Ubiratan dos Santos terminou a prova da maratona apenas em 13ºJonne Roriz/Exemplus/COB

Quatro anos atrás, o atletismo brasileiro saiu do México com 23 medalhas - dez ouros, seis pratas e sete bronzes. No Pan de Toronto, após seis dias de disputas, foram 11 pódios, com apenas uma vitória: a de Juliana dos Santos nos 5.000m - prova na qual ela compete há menos de três meses e registrou um tempo, 15min45s97, que a deixaria em 13º lugar no último Mundial, em 2013.

O desempenho gerou comentários preocupados no balanço feito pelo COB da participação do Brasil no Pan de Toronto, na sexta-feira. "O atletismo está num momento de transição de estratégia. Mudou o diretor técnico. Temos de esperar para conversar. Há uma mudança de caminho a ser acertada quando a gente voltar para o Brasil, é uma modalidade importante para nossas intenções de medalha", alertou Marcus Vinícius Freire, superintendente da entidade.

Na manhã deste sábado, penúltimo dia de Pan, o Brasil perdeu sua hegemonia na maratona masculina, prova na qual mantinha o retrospecto de quatro ouros consecutivos, desde Winnipeg-1999. Campeão no Rio de Janeiro-2007, Franck Caldeira abandonou a prova, enquanto Ubiratan José dos Santos ficou em 13º, o último entre os cumpriram o trajeto de 42 quilômetros. A vitória ficou com Richer Perez, de Cuba.

A maior decepção são com as provas de velocidade, as mais nobres do atletismo. O Brasil ficou fora da final dos 100m e 200m rasos no masculino, e entre as mulheres quase medalhou com Rosangela Santos nos 100, mas perdeu Ana Claudia Lemos, lesionada, para a final do revezamento 4x100m, neste sábado, às 20h40 (de Brasília). As provas por equipes, aliás, são vistas como a única chance de não passar em branco na curta distância. "Os resultados ficaram aquém do potencial dos atletas", avaliou Jorge Bichara, gerente geral de Performance Esportiva do COB.

Impressiona também a discrepância de resultados em nível internacional dos brasileiros em comparação à elite e até ao pelotão intermediário nas provas de velocidade. A melhor marca do país nos 100m rasos masculino, por exemplo, é de 1988: os 10s00 cravados por Robson Caetano. Em 2015, a melhor marca nacional é 10s22, de Vitor Hugo Santos, que não o colocaria na final do Pan de Toronto.

"Existe uma diferença significativa de performance. Um dos problemas é que o Brasil tem um número reduzido de atletas de velocidade. A Confederação (Brasileira de Atletismo) tem trabalhado para diminuir essa diferença e buscar novos atletas", ponderou Bichara.

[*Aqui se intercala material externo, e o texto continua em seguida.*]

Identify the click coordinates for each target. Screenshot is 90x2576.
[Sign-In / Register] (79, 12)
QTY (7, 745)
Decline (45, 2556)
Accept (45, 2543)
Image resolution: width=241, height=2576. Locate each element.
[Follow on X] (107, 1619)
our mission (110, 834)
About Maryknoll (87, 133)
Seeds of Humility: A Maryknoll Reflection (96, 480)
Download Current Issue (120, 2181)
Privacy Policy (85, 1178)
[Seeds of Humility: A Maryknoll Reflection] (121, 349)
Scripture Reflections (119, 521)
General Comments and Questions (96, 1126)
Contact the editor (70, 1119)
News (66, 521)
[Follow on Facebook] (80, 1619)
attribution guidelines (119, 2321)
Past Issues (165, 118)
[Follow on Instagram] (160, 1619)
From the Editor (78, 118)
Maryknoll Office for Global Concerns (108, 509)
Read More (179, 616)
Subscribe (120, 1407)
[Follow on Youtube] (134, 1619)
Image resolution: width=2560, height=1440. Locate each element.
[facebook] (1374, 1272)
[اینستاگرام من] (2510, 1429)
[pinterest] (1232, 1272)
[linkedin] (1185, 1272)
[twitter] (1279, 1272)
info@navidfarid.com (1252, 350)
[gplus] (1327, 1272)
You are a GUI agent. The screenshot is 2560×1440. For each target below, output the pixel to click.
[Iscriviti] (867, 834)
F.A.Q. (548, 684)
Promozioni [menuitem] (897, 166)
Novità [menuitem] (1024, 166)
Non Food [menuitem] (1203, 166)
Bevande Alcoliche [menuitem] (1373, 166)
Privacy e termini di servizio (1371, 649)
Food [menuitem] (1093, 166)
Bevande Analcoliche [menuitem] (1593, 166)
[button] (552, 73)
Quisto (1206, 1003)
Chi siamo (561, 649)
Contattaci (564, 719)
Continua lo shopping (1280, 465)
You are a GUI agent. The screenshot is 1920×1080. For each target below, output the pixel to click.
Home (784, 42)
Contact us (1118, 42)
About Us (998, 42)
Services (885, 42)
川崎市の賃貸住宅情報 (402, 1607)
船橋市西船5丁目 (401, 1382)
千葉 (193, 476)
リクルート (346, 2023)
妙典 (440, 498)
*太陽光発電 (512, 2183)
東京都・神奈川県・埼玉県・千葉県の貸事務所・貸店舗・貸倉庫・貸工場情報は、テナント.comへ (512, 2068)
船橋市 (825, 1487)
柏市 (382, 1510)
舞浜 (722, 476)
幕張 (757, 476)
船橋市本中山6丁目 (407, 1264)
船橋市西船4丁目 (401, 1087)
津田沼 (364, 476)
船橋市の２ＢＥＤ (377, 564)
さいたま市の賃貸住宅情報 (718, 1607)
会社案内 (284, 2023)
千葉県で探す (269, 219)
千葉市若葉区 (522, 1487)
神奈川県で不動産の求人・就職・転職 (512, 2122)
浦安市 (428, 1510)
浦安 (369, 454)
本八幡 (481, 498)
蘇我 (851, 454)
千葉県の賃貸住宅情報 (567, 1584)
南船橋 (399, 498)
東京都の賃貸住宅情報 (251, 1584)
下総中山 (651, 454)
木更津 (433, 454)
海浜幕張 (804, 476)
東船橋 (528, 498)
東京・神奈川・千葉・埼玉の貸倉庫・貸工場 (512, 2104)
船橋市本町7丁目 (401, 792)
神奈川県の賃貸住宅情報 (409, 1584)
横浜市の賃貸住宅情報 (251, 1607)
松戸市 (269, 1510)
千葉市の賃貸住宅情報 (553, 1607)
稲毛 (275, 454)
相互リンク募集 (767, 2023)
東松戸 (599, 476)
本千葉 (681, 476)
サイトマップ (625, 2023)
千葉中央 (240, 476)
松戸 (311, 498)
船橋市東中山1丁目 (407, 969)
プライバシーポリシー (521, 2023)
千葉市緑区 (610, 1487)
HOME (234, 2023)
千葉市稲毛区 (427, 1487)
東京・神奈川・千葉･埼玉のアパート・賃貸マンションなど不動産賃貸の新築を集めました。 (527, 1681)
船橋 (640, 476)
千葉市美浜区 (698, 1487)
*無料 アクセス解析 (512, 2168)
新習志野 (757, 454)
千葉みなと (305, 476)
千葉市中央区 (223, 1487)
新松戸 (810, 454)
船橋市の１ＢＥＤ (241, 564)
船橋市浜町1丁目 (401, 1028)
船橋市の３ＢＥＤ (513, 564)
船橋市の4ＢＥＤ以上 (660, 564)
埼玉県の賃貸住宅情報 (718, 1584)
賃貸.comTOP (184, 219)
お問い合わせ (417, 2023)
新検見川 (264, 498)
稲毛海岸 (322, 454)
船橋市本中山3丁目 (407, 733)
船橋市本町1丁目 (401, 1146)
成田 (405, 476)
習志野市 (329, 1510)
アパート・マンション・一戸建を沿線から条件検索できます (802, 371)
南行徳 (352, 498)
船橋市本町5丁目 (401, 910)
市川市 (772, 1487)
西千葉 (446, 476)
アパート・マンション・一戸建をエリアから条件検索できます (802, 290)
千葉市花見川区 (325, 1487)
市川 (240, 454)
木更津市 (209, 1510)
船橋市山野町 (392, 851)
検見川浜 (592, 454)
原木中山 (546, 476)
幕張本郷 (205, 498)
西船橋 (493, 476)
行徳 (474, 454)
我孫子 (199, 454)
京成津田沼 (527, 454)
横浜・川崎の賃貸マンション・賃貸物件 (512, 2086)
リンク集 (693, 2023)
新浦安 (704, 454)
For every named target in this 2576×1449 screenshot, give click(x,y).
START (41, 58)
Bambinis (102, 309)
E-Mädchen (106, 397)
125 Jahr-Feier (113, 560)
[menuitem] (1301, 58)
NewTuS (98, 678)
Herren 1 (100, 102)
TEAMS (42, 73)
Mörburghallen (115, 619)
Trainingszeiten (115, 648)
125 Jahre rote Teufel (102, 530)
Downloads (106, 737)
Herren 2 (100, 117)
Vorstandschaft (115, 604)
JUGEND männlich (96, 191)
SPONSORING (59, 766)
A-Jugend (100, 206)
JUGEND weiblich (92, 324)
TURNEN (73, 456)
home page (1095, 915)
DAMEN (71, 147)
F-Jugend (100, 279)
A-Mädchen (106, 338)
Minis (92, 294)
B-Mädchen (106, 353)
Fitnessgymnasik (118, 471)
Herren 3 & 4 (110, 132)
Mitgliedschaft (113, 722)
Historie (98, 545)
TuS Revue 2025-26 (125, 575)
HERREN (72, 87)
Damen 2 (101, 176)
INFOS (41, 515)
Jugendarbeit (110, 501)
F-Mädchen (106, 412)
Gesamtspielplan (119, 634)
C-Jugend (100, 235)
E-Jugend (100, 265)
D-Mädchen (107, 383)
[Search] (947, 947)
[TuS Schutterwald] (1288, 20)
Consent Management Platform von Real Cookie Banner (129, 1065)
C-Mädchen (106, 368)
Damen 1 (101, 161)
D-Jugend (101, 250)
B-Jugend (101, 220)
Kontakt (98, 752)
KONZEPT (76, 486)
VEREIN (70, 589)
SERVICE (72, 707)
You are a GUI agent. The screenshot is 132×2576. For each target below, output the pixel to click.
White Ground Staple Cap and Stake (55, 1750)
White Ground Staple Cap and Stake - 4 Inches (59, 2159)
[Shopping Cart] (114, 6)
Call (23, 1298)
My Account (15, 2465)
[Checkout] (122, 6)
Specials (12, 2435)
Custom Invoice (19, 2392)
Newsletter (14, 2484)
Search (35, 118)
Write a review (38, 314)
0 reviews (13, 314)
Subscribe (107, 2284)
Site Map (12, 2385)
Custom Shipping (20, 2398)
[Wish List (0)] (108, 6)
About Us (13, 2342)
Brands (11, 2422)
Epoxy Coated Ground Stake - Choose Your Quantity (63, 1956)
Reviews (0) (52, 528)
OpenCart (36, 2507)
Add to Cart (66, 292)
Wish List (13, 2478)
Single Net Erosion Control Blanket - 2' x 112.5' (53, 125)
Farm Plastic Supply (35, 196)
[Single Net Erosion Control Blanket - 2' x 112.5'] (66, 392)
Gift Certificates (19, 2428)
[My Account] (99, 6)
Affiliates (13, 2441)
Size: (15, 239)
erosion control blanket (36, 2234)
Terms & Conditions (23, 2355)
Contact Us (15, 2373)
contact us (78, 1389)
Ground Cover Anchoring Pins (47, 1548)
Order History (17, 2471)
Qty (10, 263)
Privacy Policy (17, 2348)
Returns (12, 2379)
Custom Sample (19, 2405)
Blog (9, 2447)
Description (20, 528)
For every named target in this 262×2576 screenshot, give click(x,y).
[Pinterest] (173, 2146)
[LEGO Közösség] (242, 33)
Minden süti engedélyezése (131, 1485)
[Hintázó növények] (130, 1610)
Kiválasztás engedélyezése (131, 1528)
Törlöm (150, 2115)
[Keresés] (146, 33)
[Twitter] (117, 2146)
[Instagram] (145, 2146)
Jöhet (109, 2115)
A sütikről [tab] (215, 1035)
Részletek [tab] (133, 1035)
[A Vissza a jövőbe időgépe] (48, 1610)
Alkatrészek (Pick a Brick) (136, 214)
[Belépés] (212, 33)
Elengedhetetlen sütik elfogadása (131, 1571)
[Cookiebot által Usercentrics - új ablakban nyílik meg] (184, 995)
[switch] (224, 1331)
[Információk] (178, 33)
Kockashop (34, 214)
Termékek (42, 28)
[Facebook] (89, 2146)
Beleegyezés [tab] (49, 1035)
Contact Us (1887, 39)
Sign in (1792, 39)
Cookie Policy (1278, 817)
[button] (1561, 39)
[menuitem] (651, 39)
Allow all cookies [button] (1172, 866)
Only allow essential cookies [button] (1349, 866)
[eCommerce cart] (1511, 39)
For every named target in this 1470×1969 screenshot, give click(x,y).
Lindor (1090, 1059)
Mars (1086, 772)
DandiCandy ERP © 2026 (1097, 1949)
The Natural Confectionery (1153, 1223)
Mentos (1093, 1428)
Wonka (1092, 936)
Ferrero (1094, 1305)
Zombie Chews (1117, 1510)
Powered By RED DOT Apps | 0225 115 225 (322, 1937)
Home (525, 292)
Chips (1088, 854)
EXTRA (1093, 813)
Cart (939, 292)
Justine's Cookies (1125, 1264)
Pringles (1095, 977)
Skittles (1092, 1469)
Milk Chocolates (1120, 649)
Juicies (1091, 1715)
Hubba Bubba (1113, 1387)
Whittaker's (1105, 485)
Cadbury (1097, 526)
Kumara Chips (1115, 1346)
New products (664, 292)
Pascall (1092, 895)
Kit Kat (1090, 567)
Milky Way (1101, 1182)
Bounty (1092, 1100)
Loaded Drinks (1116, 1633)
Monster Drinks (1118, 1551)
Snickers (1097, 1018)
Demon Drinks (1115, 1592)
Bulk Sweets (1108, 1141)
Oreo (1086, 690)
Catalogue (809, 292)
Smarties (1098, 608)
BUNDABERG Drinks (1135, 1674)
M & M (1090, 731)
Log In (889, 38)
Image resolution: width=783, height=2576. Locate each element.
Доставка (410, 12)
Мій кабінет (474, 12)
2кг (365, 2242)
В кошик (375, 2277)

Em Toronto, foi possível notar os atletas de velocidade descontentes não apenas com os maus resultados no Pan, mas com a avaliação negativa por parte de dirigentes. A frustração gerou até um desabafo de Aldemir Gomes, que classificou como desumana a estrutura de treinos que os atletas do Rio de Janeiro dispõem para as provas de velocidade.

A exceção a essa incômoda regra de desempenhos pífios ou medianos foi Fabiana Murer, medalha de prata no salto com vara. Embora tivesse favoritismo na final, a brasileira travou com a cubana Yarisley Silva um duelo de alto nível, com direito a melhor marca da temporada para a adversária (4,85m).

No masculino, porém, mais uma frustração. Dono da quinta melhor marca mundial em 2015 no salto com vara (5,92m), Thiago Braz, de 21 anos, errou em Toronto as três tentativas que fez, com o sarrafo a 5,40m. Estreante no Pan, ele é treinado pelo ucraniano Vitaly Petrov, mentor de ícones como Sergey Bubka e Yelena Isinbayeva.